Can Symbolic Chain‑of‑Thought Boost LLM Logical Reasoning?

Motivation and Background

Achieving human‑level logical reasoning is essential for artificial general intelligence, enabling systems to solve problems, make decisions, and engage in critical thinking. Although large language models (LLMs) have advanced semantic understanding, their logical reasoning remains limited and challenging, requiring strict evidence evaluation and formal deduction.

Recent efforts integrate LLMs with symbolic solvers, but they typically treat LLMs only as translators while the core reasoning relies on external tools, leading to inflexibility, information loss, and reduced interpretability.

Chain‑of‑Thought (CoT) prompting encourages LLMs to articulate intermediate steps, improving reasoning reliability. However, pure CoT struggles with precise logical computation because natural‑language expressions are too abstract for rigorous logic.

SymbCoT Framework Overview

SymbCoT is a fully LLM‑based framework that eliminates external solvers. It consists of four modules:

Translator : Converts premises and questions from natural language into a structured symbolic representation.

Planner : Decomposes the original problem into manageable sub‑problems and creates a step‑by‑step plan linking premises to the query.

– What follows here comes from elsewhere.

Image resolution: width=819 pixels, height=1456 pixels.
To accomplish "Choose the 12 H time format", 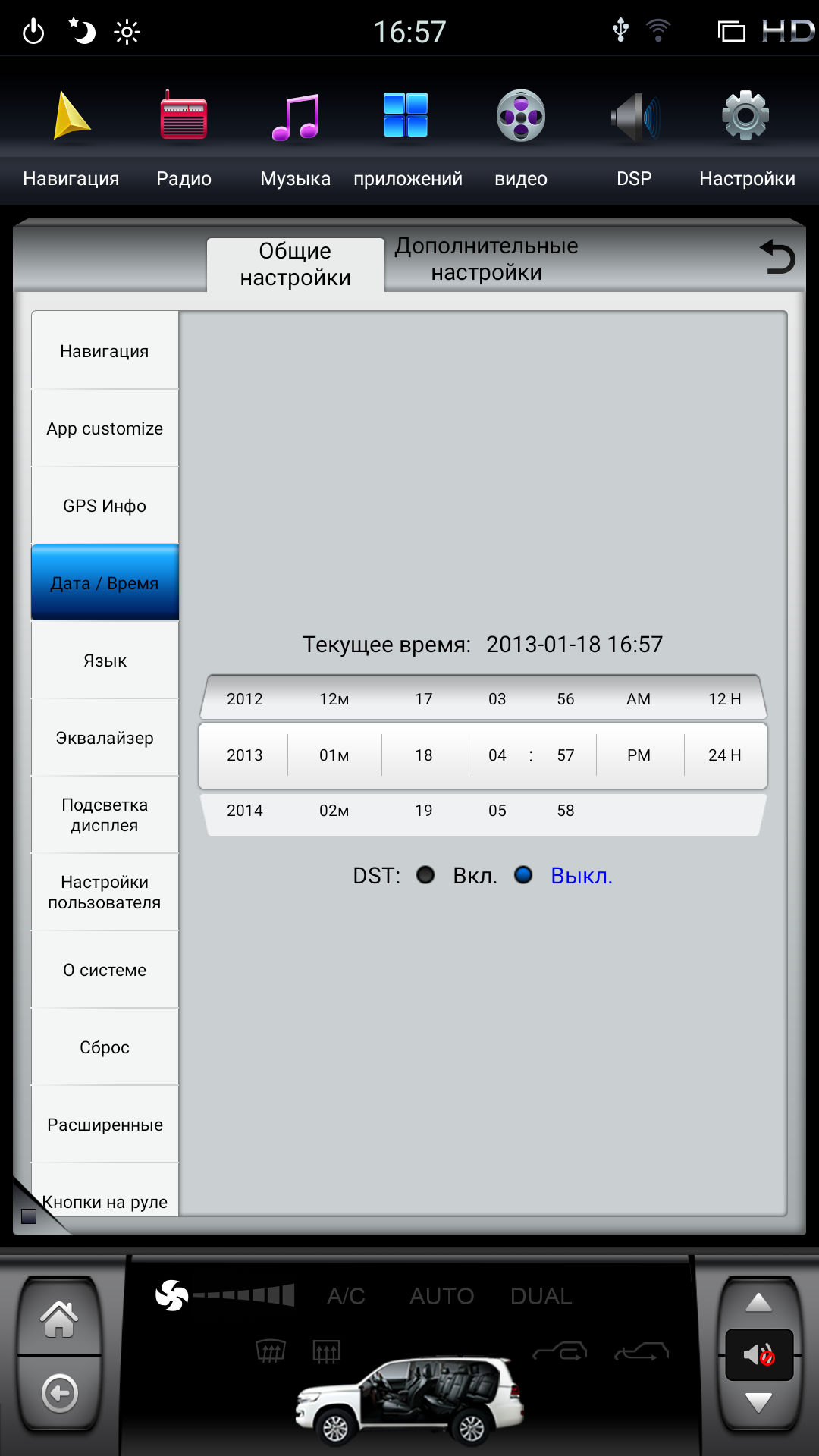I will [x=724, y=699].
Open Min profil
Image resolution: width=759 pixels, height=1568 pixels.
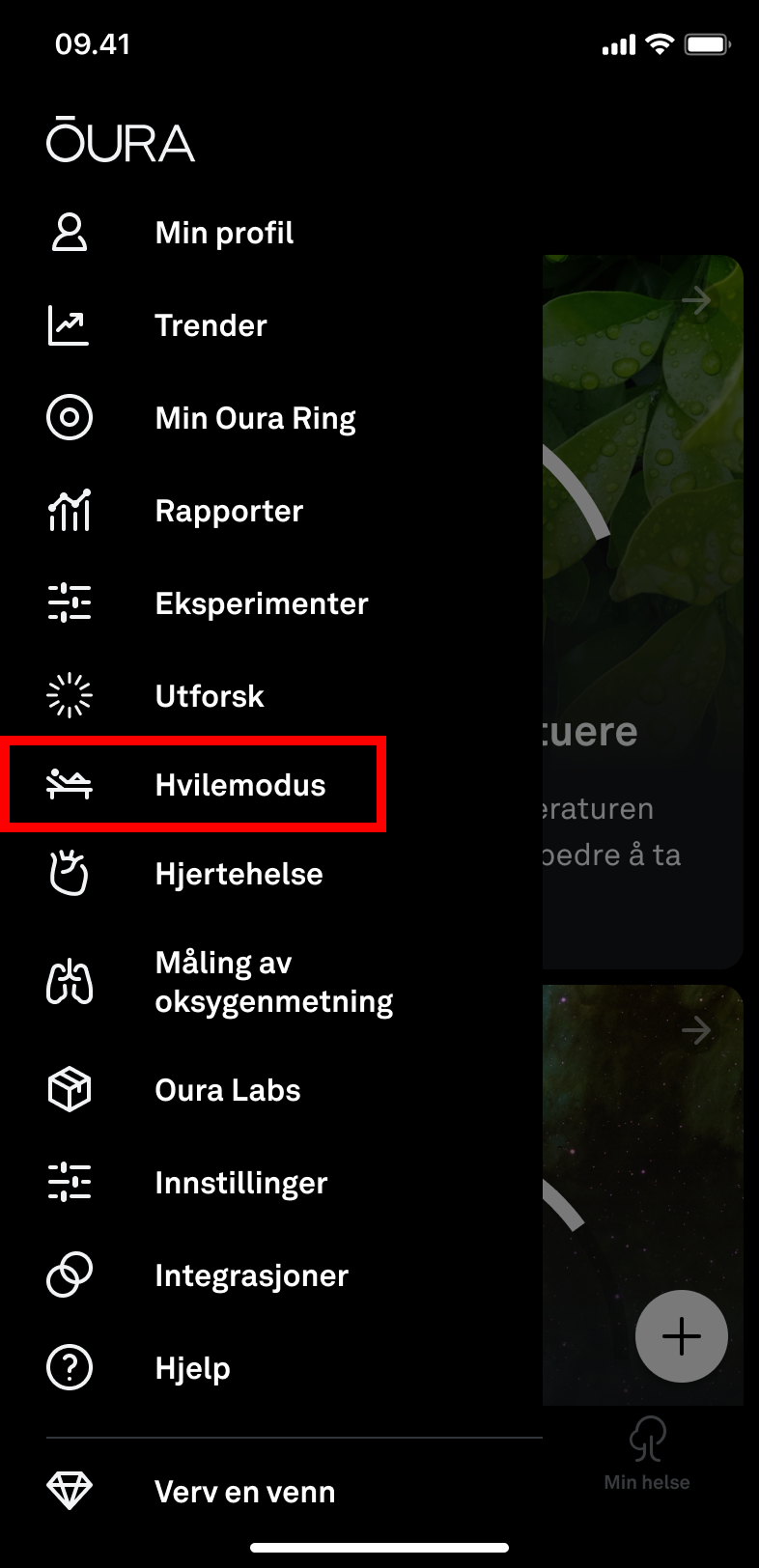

Solver : Executes logical inference using symbolic rules (e.g., first‑order logic, Modus Tollens) to derive an answer.

Verifier : Checks each translation and inference step for semantic equivalence and logical correctness, correcting errors when necessary.

The framework integrates symbolic expressions into CoT, adopts a “plan‑then‑solve” architecture, and introduces a retrospective verification mechanism to ensure faithful reasoning.

Experimental Analysis

SymbCoT was evaluated on five logical reasoning datasets using GPT‑3.5‑turbo and GPT‑4. Results show substantial performance gains over traditional CoT and even over methods that employ external tools such as Logic‑LM.

Additional experiments with constraint‑optimization symbolic rules confirm the framework’s robustness across different logical formalisms.

Analysis of reasoning depth reveals that SymbCoT’s advantage grows with problem complexity, indicating superior handling of intricate logical chains.

Robustness tests demonstrate higher success rates for symbolic syntax execution compared to external‑parser approaches.

By combining symbolic and natural‑language representations, SymbCoT mitigates translation errors and enhances the effectiveness of logical inference.

Trustworthiness evaluation defines reasoning instances as “trustworthy”, “untrustworthy”, or “incorrect”. SymbCoT eliminates untrustworthy cases, ensuring that every inference step follows valid logical rules.

Comparisons between GPT‑3.5 and GPT‑4 show that the newer model amplifies SymbCoT’s performance gains, highlighting a synergistic effect.

Error Analysis

Two critical abilities for successful logical reasoning are identified: (1) planning the correct inference path and (2) ensuring each step follows valid logic. SymbCoT strengthens the second ability but relies on the LLM’s inherent planning capability.

Case Studies

Case 1 (CoT failure): A reasoning problem about a Belgian golfer’s ranking leads CoT to an incorrect conclusion due to missing explicit premises. SymbCoT correctly refrains from asserting the missing premise, preserving logical fidelity.

Case 2 (Prover9 failure): An external prover cannot determine whether reading a book makes a person smarter because of hidden assumptions. SymbCoT leverages LLM understanding to capture the implicit premise and correctly infers increased intelligence.

Conclusion

SymbCoT presents a novel, fully LLM‑driven logical reasoning framework that translates natural language into symbolic form, plans, solves, and verifies reasoning steps. Extensive experiments demonstrate superior accuracy, trustworthiness, and robustness compared to existing CoT and tool‑augmented approaches, highlighting the potential of pure LLM‑based symbolic reasoning.